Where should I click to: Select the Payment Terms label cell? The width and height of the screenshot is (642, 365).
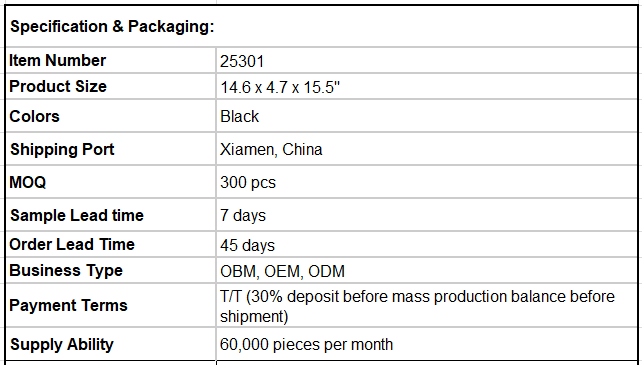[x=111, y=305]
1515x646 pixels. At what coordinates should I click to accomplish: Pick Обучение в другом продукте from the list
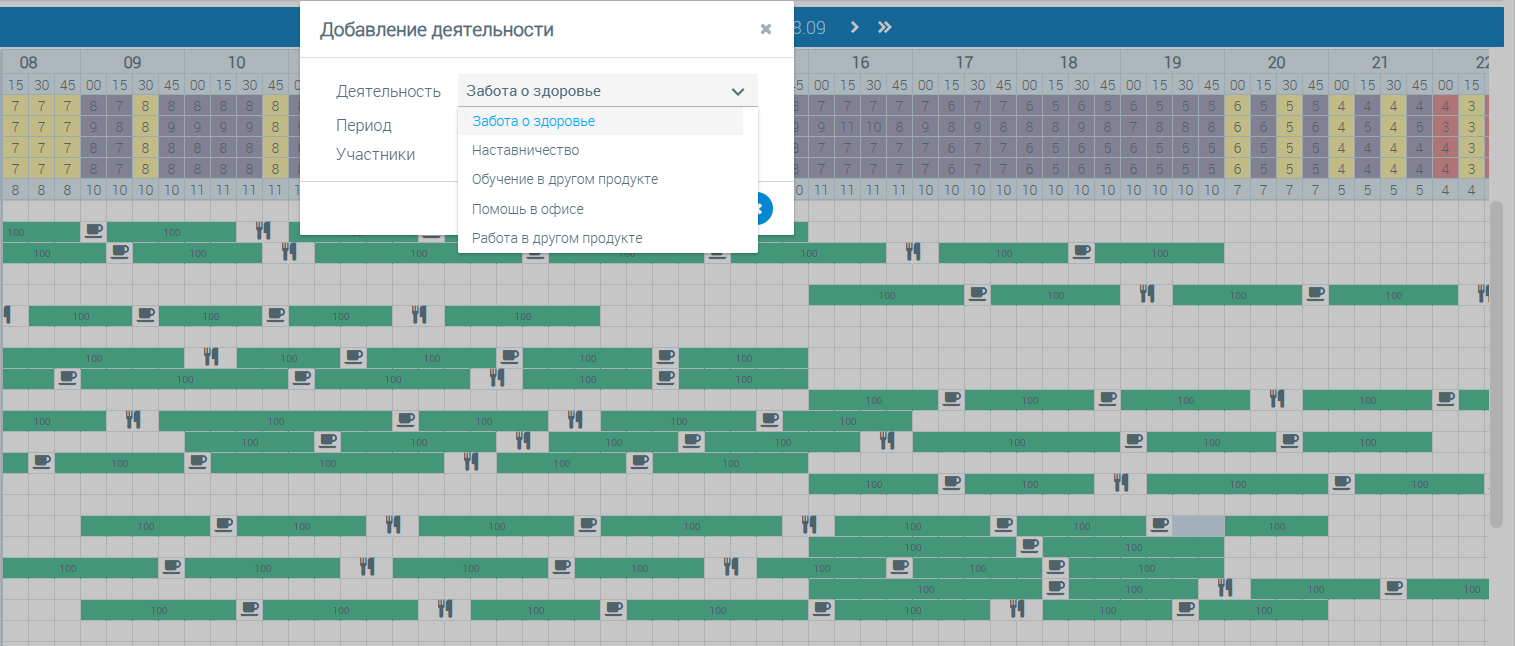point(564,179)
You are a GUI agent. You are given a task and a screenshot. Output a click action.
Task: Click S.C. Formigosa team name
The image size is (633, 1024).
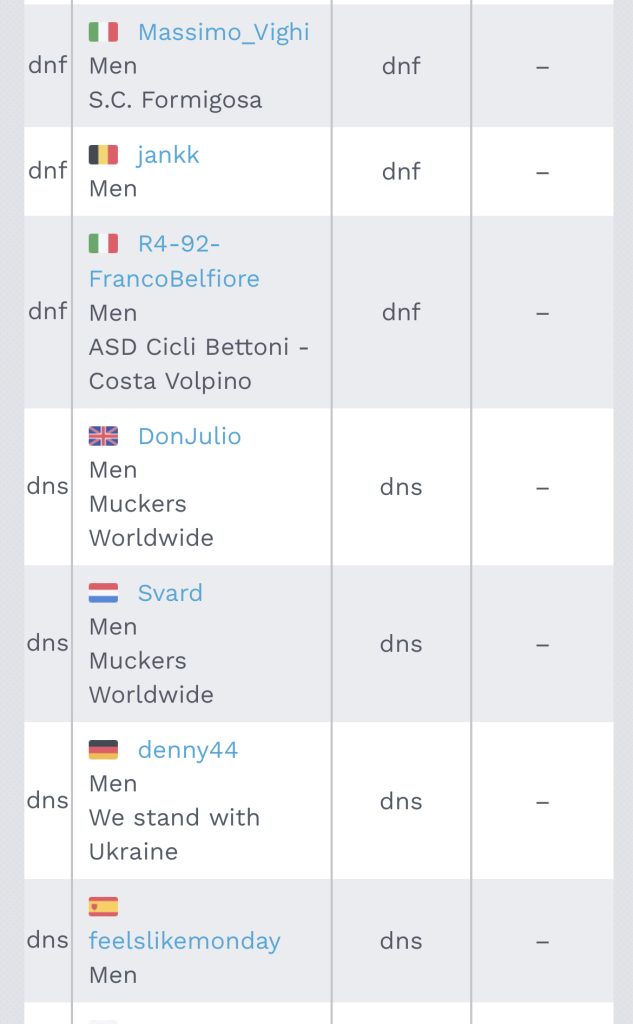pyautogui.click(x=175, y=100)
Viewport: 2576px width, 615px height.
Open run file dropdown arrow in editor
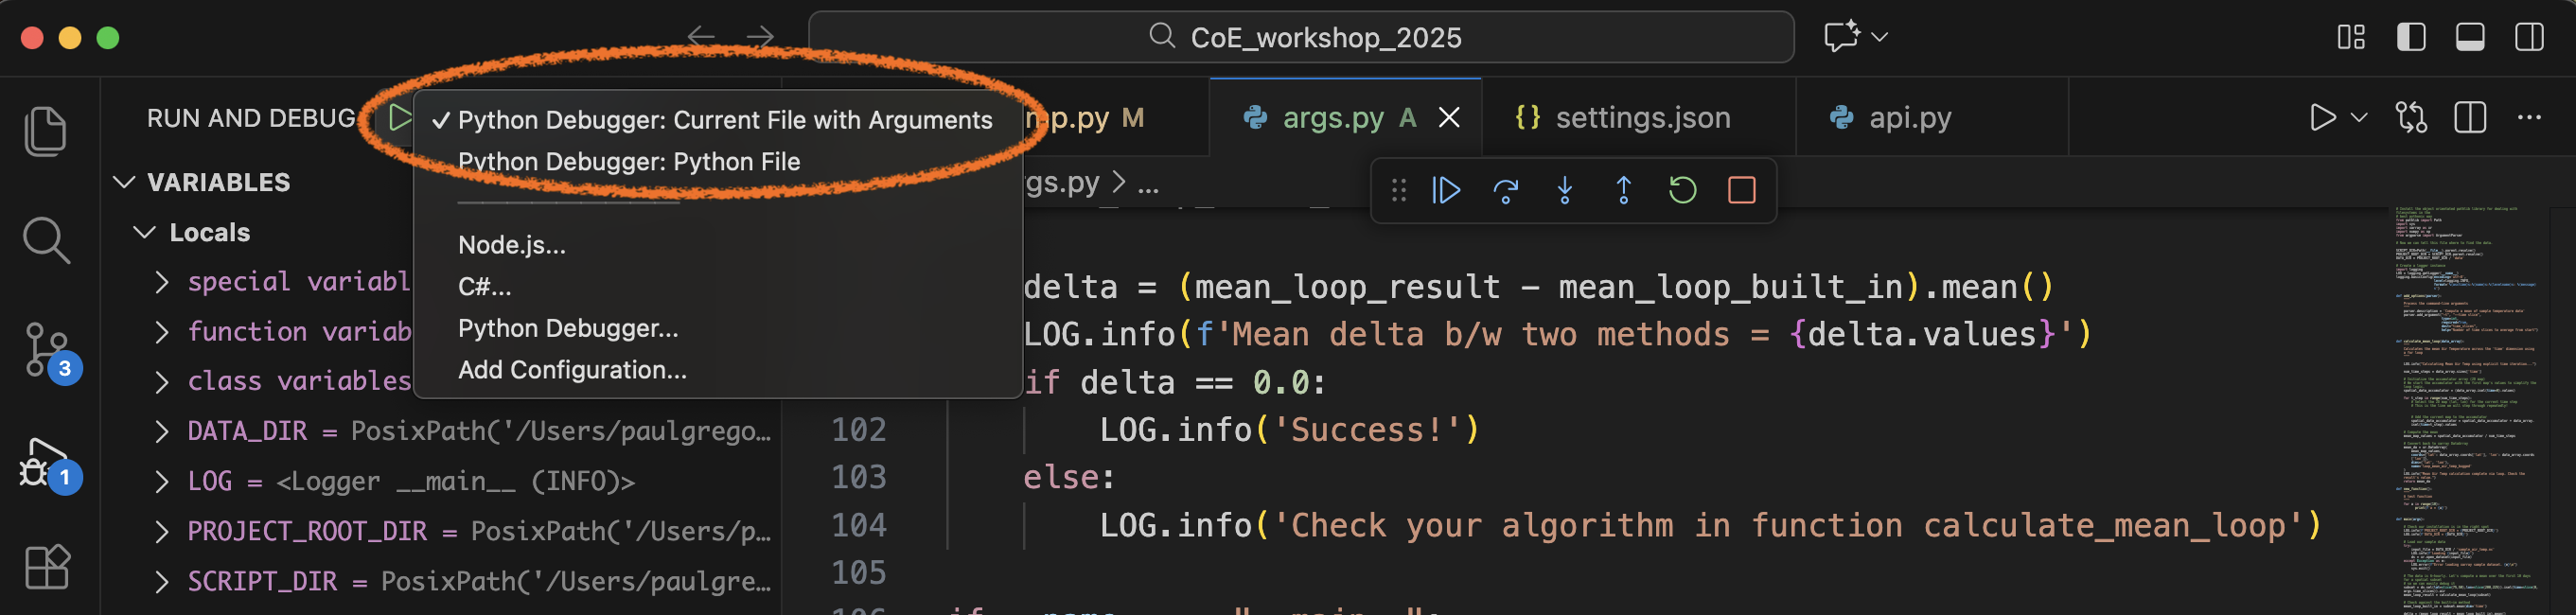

++++++

### Problem to solve:
Rewrite all of the data above, replacing "screenshot" with "screen capture" wherever it occurs and leaving everything else unchanged. Omit the pictures from your answer.

### Task response:
Where should I click to: Select the Payment Terms label cell? The width and height of the screen capture is (642, 365).
[x=111, y=305]
1515x646 pixels. At what coordinates should I click to accomplish: Pick Обучение в другом продукте from the list
point(564,179)
You are a GUI agent. You are given a task and a screen capture. Output a click action.
Task: Click S.C. Formigosa team name
The image size is (633, 1024).
pyautogui.click(x=175, y=100)
Viewport: 2576px width, 615px height.
Open run file dropdown arrow in editor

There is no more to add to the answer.